■ **TEXTE PRÉSENTÉ**
[Une prof en France] Portrait d’une école différente : Tzama

Capture d'écran Tzama
Capture d'écran Tzama

Les vacances étant arrivées, je n'aurai plus guère d'anecdotes à vous raconter, et dans le chaos politique qui a gagné la France, l'école ne semble pas près de remonter dans la liste des innombrables « priorités » que se fixent nos dirigeants, au premier rang desquelles trône visiblement leur propre carrière.

Forte de ce constat, je me suis dit que nous pourrions parcourir ensemble les chemins des écoles différentes, et les sentiers de l'Histoire. Des écoles qui fonctionnent, quel que soit le modèle qu'elles se sont choisi, il y en a en France, et nous pourrions aller à leur rencontre. Nous pourrions aussi tourner nos regards vers le passé et aller consulter quelques grands pédagogues de la Renaissance au XXe siècle, pour réfléchir à leurs propositions.

Pour ouvrir cette séquence estivale, allons donc nous promener sur les bords du Rhin, dans ce Grand Est à l'identité forte et au climat contrasté. Une petite école y tente, depuis 2021, une expérimentation fort intéressante. Elle se nomme Tzama, mot dont l'origine est à chercher du côté de l'alsacien et signifie « ensemble ». Sans mièvrerie, ce nom résume une partie du programme de l'équipe qui a monté l'école : les uns avec les autres, les uns pour les autres, et chacun en communion avec la nature.

La pédagogie choisie est mixte et mêle les pédagogies actives (Montessori, Freinet…) et les apports des écoles de la forêt. Une des spécificités de l'école est, en effet, que les élèves passent 50 % de leur temps en extérieur. L'idée est de se reconnecter avec la nature, dans l'esprit du mouvement 8 Schields de Jon Young, qui connaît un grand succès aux États-Unis depuis la fin des années 60. Les maîtres mots de l'école sont bienveillance, autonomie, entraide et partage, joie et nature.

Le lundi commence par une distribution des tâches et l'élaboration des objectifs de la semaine, pour renforcer « la responsabilisation des enfants et la mise en pratique de compétences transversales dans la bienveillance et la coopération », selon la charte de l'école. Et la semaine se termine par un conseil animé par les enfants eux-mêmes, au cours duquel « ils apprennent à argumenter, exprimer un point de vue, et à écouter des opinions divergentes ».

Comme dans la pédagogie scoute, qui est assez comparable à ce qui se fait dans les écoles de la nature et dans les mouvements proches de l'esprit 8 Schields, l'autonomie est essentielle et fortement encouragée : l'enfant doit d'abord chercher seul les solutions aux problèmes qui s'offrent à lui, puis se tourner vers la coopération entre pairs et, en dernier recours, s'adresser à l'adulte. Pour que cela soit possible, la pédagogie de projet est privilégiée. S'appuyant sur une phrase de Confucius « J’entends et j’oublie, je vois et je me souviens, je fais et je comprends » et sur les recherches en neurosciences - qui ne font que confirmer ce que l'expérience nous apprend… - rappelant qu'on ne retient que 10 % de ce qu'on entend, contre 90 % de ce que l'on fait, les élèves sont engagés dans des projets qu'ils doivent ensuite restituer devant le groupe.

■ **ENREGISTREMENTS FOURNIS**
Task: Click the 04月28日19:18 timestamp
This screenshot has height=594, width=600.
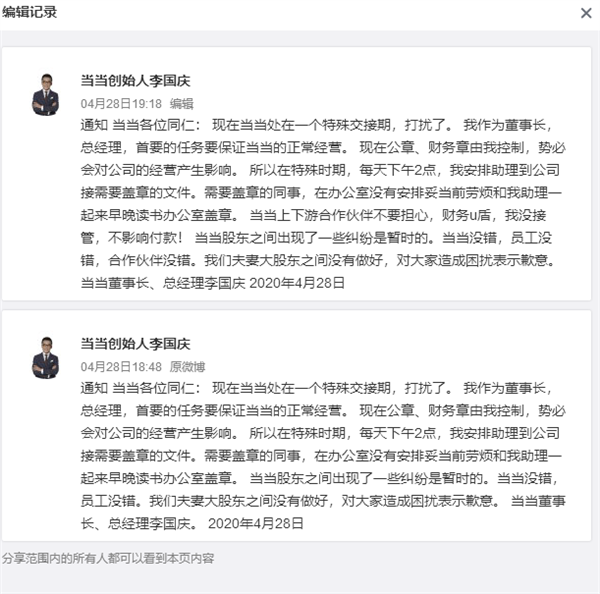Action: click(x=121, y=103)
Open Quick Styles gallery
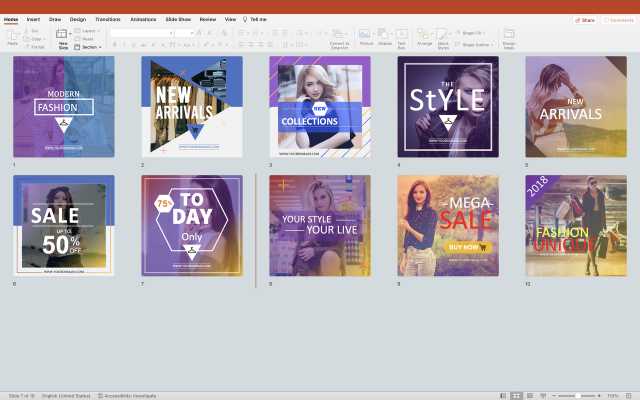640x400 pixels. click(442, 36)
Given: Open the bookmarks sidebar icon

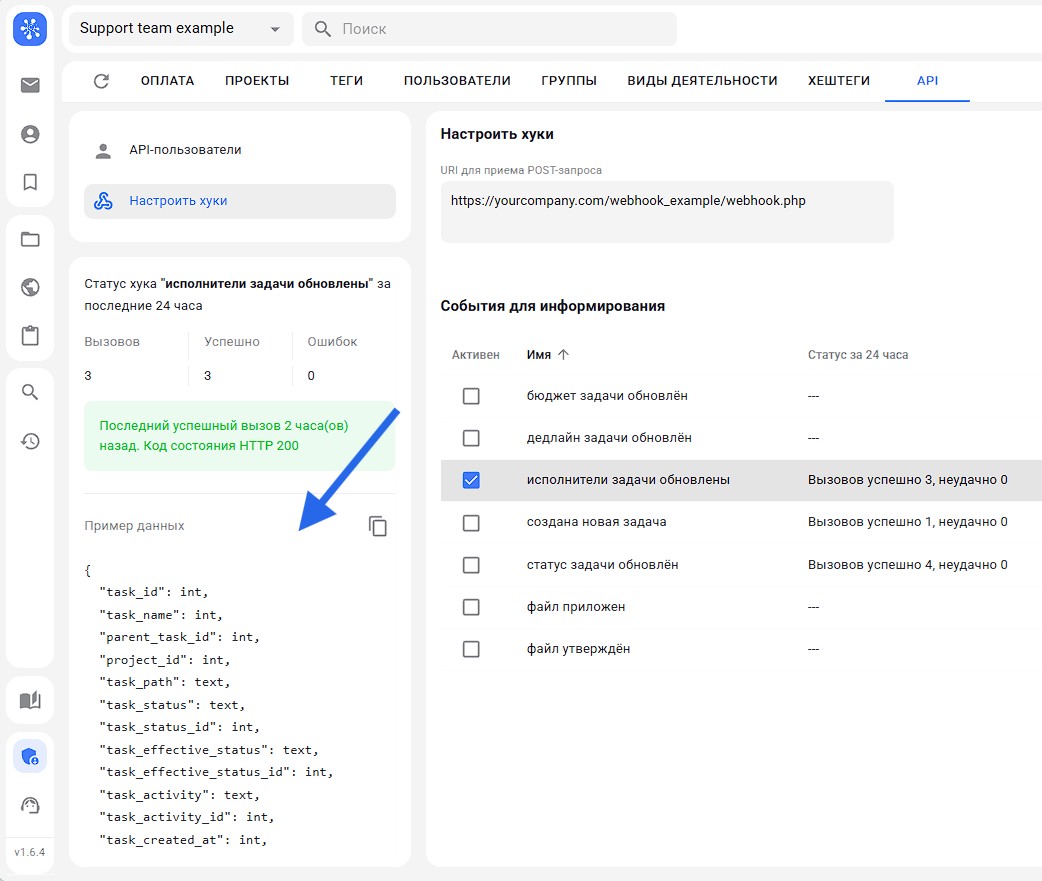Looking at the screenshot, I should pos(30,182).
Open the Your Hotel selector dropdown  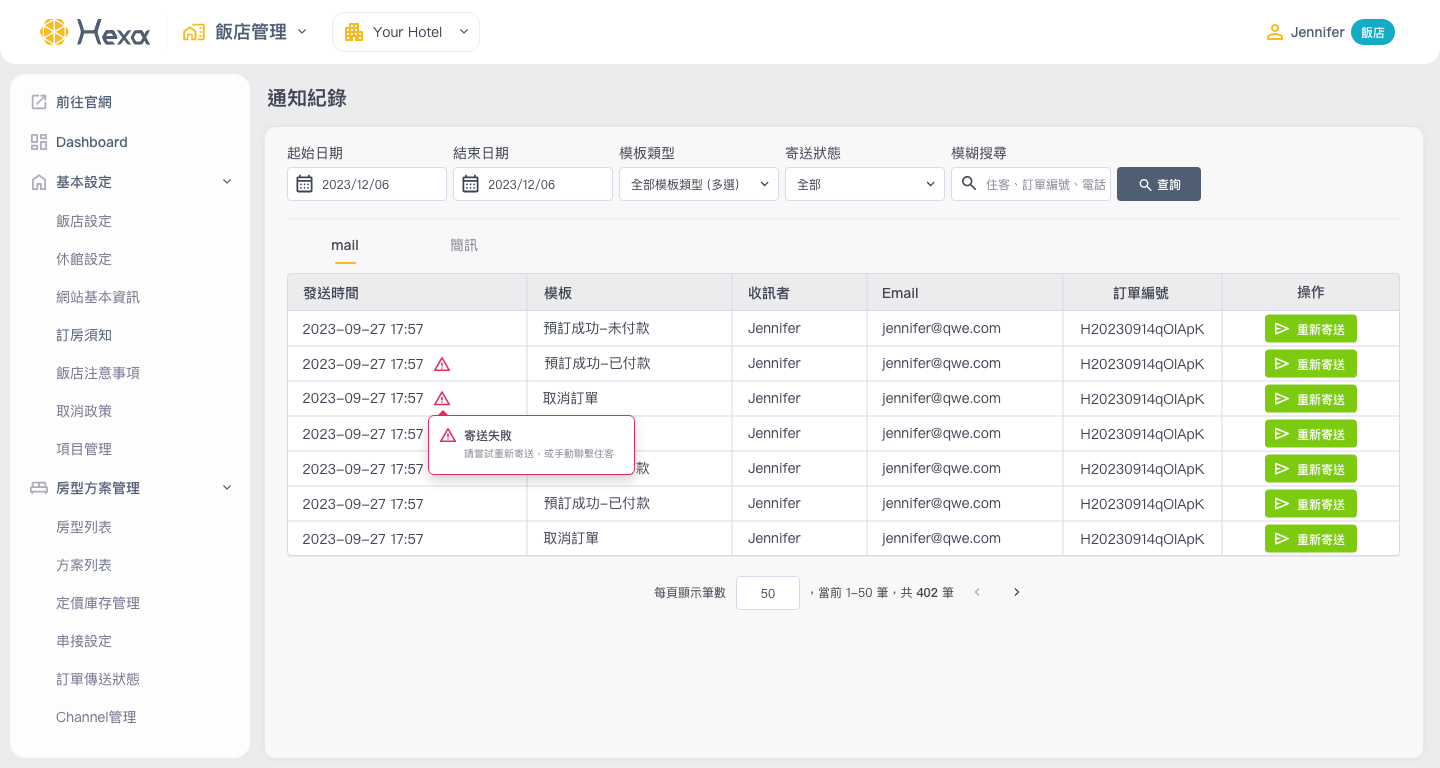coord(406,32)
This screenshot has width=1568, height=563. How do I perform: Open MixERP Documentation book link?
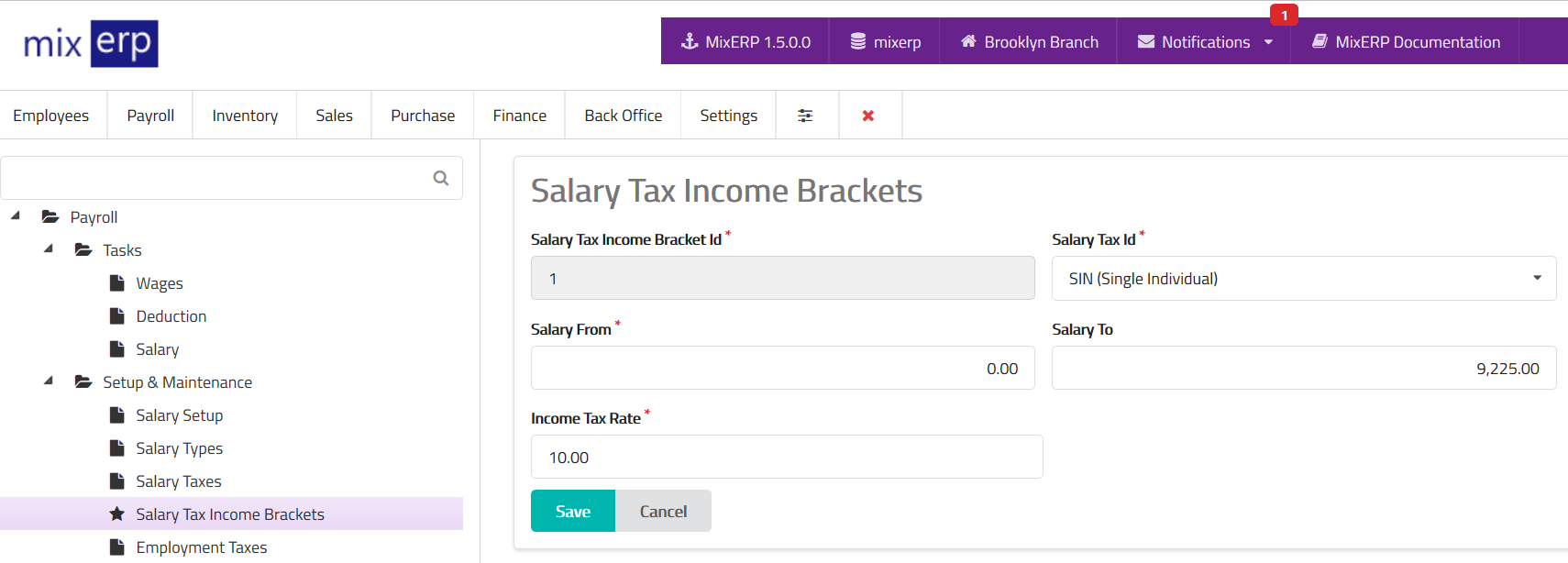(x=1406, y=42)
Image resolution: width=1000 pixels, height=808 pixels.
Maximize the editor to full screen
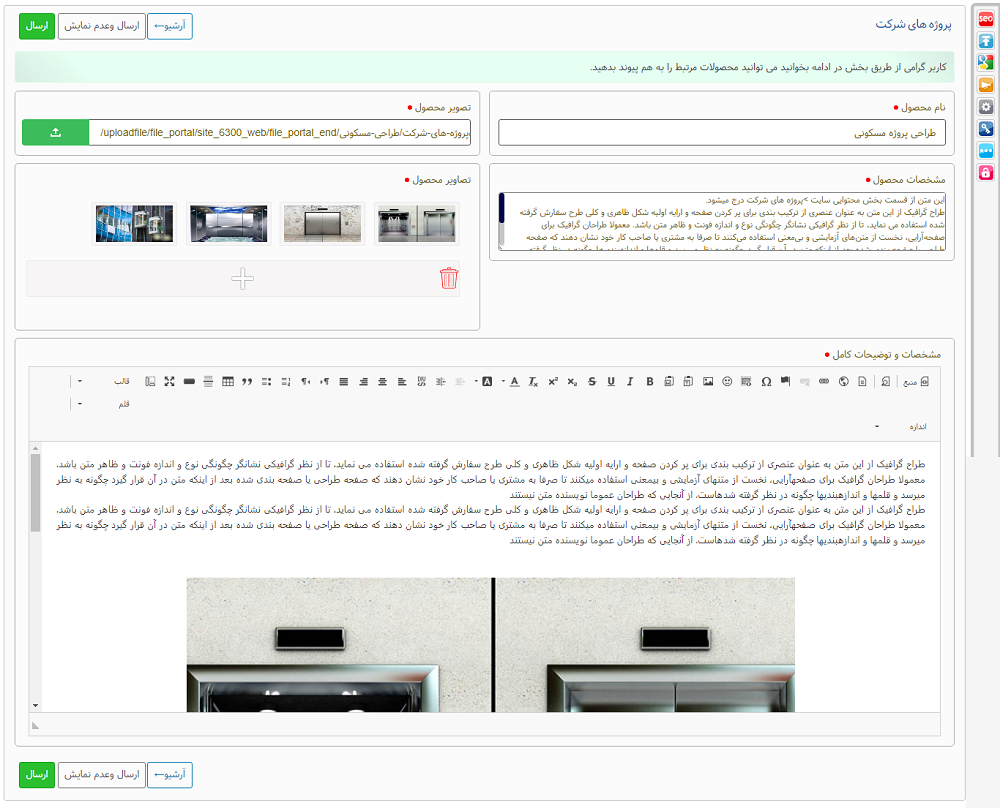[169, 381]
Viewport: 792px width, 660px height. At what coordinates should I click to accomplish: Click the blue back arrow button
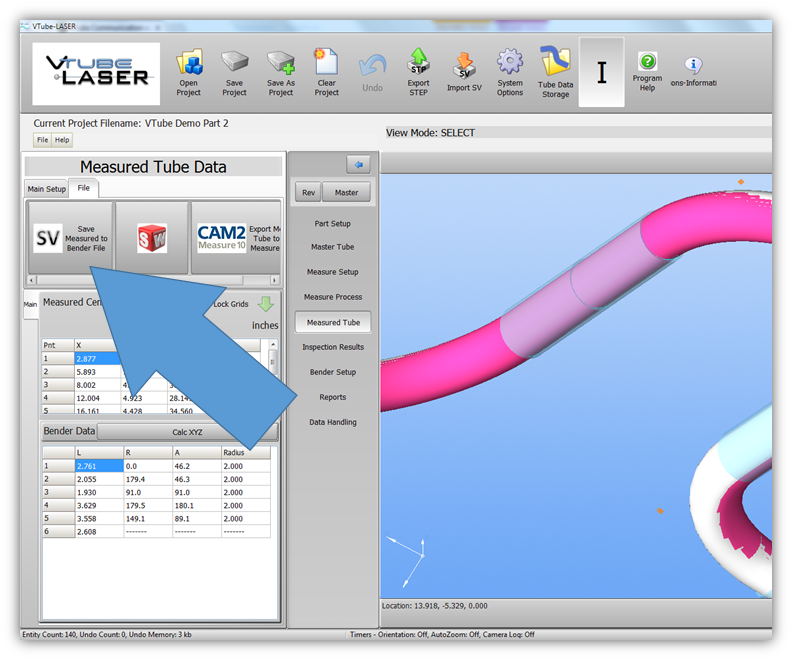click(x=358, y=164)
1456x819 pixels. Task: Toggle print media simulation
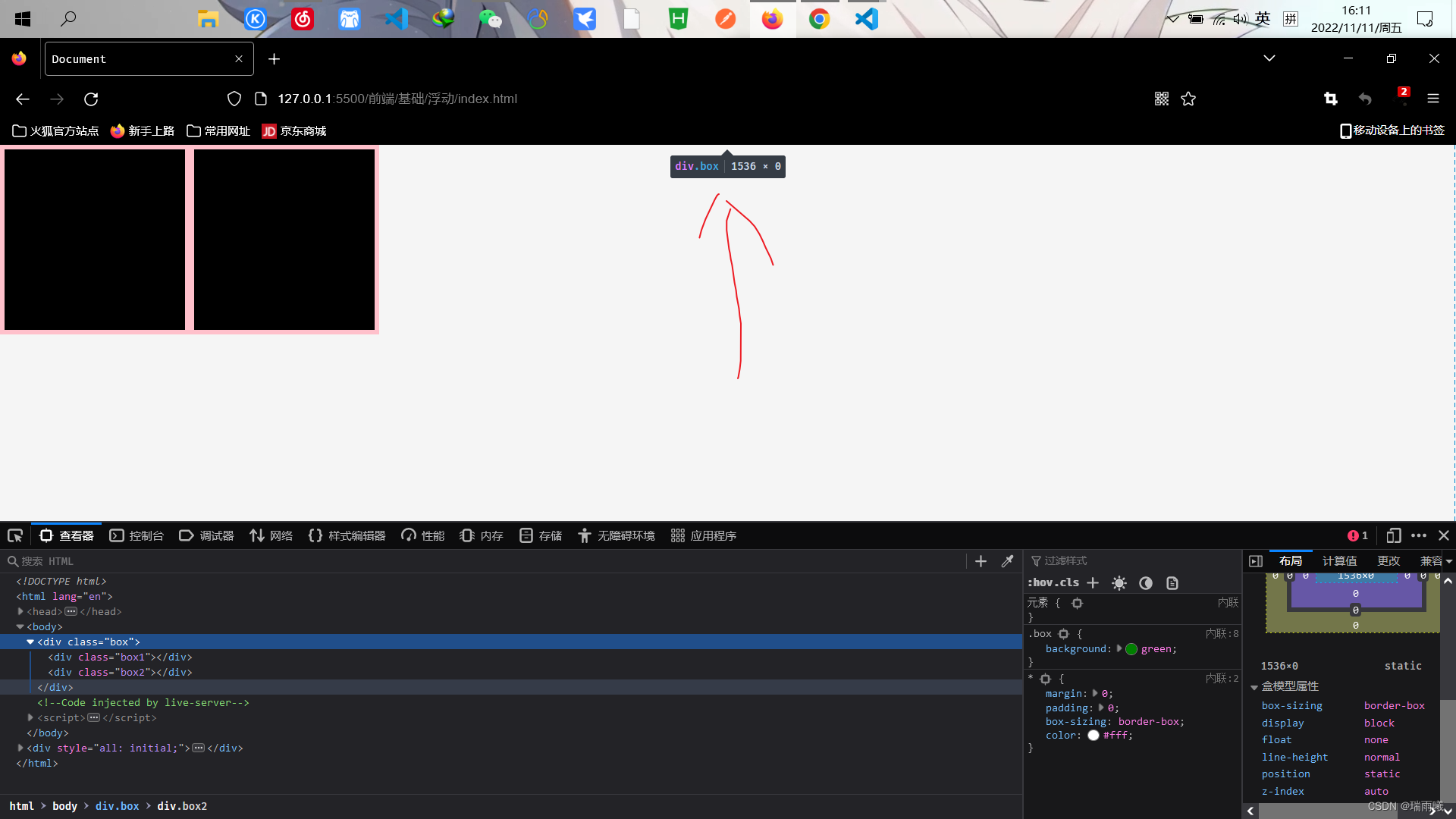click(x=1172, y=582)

■ **CONSIGNE 1**
Reproduisez fidèlement le portrait de l'école Tzama, tout le passage compris entre « La pédagogie choisie » et « joie et nature. », ces deux extrémités incluses.
■ **CONSIGNE 2**
Traduisez en anglais cette phrase du portrait de l'école Tzama : « Une des spécificités de l'école est, en effet, que les élèves passent 50 % de leur temps en extérieur. »
Les enregistrements forment un matériau à part, indépendant du texte présenté.

■ **RÉPONSE 1**
La pédagogie choisie est mixte et mêle les pédagogies actives (Montessori, Freinet…) et les apports des écoles de la forêt. Une des spécificités de l'école est, en effet, que les élèves passent 50 % de leur temps en extérieur. L'idée est de se reconnecter avec la nature, dans l'esprit du mouvement 8 Schields de Jon Young, qui connaît un grand succès aux États-Unis depuis la fin des années 60. Les maîtres mots de l'école sont bienveillance, autonomie, entraide et partage, joie et nature.

■ **RÉPONSE 2**
One of the school's distinctive features is, in fact, that the students spend 50% of their time outdoors.